È l’opera prima del regista italo-svizzero Carlo S. Hintermann ad aprire la 35° Settimana Internazionale della Critica, per la Mostra del Cinema di Venezia 2020. The Book of Vision nasce dal connubio di due grandi menti oniriche, quelle del regista e del produttore – niente meno che – Terrence Malick, i quali, uniti al lavoro di sceneggiatura dello stesso Hintermann e dell’italiano Marco Saura, fondono una creatura particolare, quasi aliena, dove il virtuosismo del corpo diventa il fulcro di ogni tempo ed esistenza. Eva (una eterea e magnetica Lotte Verbeek) è una promettente dottoressa, la quale abbandona la propria carriera per tentare ogni via di cura contro la malattia che l’ha colpita; questa scelta la porterà a mettere in discussione ogni certezza: il proprio corpo, la propria natura e la propria vita.

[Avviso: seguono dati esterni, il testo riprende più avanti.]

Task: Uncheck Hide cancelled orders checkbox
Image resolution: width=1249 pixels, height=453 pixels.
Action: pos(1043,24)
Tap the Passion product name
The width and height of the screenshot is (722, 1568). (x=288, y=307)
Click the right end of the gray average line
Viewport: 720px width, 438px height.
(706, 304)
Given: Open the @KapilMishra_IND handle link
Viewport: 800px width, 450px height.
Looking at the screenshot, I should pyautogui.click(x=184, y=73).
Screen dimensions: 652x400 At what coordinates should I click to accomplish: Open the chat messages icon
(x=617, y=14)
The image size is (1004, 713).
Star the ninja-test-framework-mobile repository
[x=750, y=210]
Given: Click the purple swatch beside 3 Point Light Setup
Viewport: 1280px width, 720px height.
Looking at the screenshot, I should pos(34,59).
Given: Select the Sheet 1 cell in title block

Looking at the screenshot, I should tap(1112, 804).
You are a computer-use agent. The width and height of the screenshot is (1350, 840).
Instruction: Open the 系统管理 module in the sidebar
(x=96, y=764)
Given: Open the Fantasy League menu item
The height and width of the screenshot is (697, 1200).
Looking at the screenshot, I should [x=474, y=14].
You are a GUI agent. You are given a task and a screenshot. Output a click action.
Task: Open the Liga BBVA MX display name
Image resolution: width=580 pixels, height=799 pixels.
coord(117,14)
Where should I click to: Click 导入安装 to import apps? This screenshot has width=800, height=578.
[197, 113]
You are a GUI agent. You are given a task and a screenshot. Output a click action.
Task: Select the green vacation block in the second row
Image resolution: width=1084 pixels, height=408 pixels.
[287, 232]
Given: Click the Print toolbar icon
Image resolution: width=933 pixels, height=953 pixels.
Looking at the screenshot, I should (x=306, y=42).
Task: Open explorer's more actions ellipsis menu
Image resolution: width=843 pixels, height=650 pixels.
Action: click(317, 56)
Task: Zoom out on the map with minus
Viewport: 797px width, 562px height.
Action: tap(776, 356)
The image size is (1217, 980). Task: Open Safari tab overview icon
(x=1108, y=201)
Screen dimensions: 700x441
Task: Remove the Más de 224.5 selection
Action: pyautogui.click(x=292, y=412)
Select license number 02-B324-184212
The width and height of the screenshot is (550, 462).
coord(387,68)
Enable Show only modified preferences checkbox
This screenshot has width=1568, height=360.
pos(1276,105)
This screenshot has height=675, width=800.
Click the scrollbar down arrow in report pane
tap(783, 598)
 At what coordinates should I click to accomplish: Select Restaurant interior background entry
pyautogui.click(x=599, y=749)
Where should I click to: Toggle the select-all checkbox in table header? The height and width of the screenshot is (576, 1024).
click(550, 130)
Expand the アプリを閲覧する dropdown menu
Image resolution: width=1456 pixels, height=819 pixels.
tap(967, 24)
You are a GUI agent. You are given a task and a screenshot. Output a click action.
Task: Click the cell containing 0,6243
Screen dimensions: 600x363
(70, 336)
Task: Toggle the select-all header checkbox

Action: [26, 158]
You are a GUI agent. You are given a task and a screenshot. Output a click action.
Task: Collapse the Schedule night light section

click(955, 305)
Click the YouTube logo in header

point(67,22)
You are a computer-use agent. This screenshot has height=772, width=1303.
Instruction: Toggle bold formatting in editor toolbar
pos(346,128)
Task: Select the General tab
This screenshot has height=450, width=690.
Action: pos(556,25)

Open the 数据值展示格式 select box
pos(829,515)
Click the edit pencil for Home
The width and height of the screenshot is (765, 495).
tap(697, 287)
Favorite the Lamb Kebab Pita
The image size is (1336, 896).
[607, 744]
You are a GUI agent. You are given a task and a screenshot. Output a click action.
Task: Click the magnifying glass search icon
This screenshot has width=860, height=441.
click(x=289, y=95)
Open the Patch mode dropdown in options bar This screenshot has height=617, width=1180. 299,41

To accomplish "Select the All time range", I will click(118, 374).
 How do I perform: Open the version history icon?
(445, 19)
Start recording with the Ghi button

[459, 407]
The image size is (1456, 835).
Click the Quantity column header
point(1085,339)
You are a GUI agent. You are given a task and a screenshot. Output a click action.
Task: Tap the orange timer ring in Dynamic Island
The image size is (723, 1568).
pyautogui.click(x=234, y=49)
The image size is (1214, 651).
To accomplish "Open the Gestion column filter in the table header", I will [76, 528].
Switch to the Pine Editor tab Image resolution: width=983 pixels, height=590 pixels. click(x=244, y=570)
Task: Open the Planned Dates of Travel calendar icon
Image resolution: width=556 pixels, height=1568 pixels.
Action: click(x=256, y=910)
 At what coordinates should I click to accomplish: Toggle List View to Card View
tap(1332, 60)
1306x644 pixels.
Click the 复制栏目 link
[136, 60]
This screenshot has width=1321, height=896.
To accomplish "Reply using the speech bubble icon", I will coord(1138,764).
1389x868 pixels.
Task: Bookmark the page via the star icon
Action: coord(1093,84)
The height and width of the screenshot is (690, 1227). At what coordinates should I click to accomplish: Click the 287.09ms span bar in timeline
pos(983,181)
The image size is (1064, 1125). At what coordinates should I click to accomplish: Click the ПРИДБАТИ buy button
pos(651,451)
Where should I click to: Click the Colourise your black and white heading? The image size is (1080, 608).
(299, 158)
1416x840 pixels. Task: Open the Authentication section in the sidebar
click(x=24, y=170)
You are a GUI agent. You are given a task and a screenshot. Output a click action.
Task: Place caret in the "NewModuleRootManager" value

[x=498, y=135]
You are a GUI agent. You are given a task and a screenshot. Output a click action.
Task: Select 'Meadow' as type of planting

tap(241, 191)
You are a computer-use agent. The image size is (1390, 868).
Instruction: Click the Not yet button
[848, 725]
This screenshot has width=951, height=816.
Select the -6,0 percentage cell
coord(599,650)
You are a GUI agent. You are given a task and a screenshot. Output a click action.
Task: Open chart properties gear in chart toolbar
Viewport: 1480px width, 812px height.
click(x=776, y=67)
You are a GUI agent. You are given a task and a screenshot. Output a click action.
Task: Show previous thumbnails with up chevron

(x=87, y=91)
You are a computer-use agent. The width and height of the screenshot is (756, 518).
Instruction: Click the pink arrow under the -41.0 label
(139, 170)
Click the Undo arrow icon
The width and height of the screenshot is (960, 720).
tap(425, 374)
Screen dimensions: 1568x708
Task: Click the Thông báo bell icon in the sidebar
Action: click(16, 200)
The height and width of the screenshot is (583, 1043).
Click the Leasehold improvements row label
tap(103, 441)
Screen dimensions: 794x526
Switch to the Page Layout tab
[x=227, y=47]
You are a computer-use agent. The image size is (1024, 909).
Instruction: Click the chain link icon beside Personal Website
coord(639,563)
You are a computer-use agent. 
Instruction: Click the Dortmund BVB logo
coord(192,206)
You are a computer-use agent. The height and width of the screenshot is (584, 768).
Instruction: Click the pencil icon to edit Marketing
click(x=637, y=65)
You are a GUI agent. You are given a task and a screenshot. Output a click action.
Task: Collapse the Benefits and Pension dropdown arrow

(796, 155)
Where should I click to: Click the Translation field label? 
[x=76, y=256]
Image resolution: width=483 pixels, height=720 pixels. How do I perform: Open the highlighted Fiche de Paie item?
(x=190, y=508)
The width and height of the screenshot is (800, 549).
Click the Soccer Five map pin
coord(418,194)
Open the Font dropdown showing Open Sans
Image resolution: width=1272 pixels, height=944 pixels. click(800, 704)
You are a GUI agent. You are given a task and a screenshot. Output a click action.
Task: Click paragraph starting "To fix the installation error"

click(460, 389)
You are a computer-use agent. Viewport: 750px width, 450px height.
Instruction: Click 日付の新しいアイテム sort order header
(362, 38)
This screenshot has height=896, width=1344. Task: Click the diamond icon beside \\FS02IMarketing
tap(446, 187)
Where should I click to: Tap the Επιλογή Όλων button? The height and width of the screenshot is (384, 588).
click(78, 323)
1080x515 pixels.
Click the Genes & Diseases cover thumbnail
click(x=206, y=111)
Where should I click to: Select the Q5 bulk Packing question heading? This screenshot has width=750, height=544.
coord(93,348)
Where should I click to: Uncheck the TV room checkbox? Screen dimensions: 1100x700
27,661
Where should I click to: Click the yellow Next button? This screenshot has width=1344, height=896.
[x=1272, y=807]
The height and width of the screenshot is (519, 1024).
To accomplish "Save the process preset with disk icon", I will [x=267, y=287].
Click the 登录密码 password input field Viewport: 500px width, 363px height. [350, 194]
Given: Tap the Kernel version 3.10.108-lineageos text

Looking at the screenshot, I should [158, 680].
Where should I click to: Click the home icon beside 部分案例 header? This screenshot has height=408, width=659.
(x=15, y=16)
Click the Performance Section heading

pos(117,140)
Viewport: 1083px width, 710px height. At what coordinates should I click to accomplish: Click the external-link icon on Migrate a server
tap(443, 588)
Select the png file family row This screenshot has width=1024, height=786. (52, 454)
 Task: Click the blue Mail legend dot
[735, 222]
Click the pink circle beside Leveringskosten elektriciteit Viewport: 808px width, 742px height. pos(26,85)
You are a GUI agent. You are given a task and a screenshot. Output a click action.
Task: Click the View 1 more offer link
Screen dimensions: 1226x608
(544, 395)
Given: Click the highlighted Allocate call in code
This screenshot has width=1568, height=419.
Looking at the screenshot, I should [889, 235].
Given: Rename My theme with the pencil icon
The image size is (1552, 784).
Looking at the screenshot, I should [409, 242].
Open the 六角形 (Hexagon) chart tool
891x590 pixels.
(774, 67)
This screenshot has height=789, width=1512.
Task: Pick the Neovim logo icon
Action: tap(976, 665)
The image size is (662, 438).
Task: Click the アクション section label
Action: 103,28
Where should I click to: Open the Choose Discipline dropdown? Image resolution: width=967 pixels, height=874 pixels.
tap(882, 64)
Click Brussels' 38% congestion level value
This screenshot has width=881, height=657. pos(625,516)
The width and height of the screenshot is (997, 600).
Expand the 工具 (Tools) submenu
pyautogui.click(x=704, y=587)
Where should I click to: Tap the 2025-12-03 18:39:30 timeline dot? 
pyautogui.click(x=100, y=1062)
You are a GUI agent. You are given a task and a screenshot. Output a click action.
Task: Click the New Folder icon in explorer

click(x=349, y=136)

A condurla in questo viaggio, saranno le parole del Dottor Johan Anmuth (un immenso e totalizzante Charles Dance) giunte a lei fra le pagine del Libro della Visione, testo settecentesco precursore di una medicina più umanista e psicologica. Eva verrà condotta a un punto di non ritorno – che sia questo di fine o vitale principio, sta quasi allo spettatore deciderlo –, un punto nell’infinito che la intreccerà alla vita di Elizabeth Von Ouerbach e del figlio che entrambe porteranno in grembo. Hintermann nel suo viaggio di filosofiche acrobazie – sia in tematiche che in regia – sottolinea quasi manieristicamente l’importanza estrema della materia incarnata nel corpo, e della morte, la quale mai è, poiché il corpo stesso si fa natura viva, prima benefica e di vocianti sospiri – gli stessi sentiti dalla figlia di Anmuth, Maria (Isolda Dychauk) – e poi vendicativa, quasi possessiva, quando è l’uomo a diventare suo primario nemico.

The Book of Vision sono i vorticosi legami tra passato e presente, sono gli intrecci tra fantasia e realtà, sono angoli stretti di piani sequenza ricercati, quasi nauseanti – così come la stessa Eva dev’essersi sentita, obbligata nella sua condizione di malata e pedina naturale di un tempo coincidente. Una menzione speciale va al compositore neozelandese Hanan Townshend, le cui note ingombrano come collante viscoso il susseguirsi di scene primordiali. Le immagini fiamminghe – costruite nella fotografia del tedesco Jörg Widmer – giocano in emotività dove la logica va a perdersi, per poi tornare entrambe parallele nell’emblematico finale.

Se questo film comporta riflessione, attesa, pensiero e una buona dose d’attenzione emotiva, lo si deve al volere del regista, il quale enuncia: “Il cinema è immanente e deve tornare ad esserlo, senza freni”. Dividerà dunque il pubblico, ma poiché dell’immanenza ne è un glorioso risultato, sarà questo l’infinitesimale prezzo da pagare.

Il film è inoltre un inclusivo lavoro di squadra che vanta la coproduzione Italia, Regno Unito, Belgio e unisce maestranze ricercate in tutta Europa – nel cast anche Sverrir Gudnason, Filippo Nigro, Vera Graziadei, ed i giovani Rocco Gottlieb e Justin Korovkin.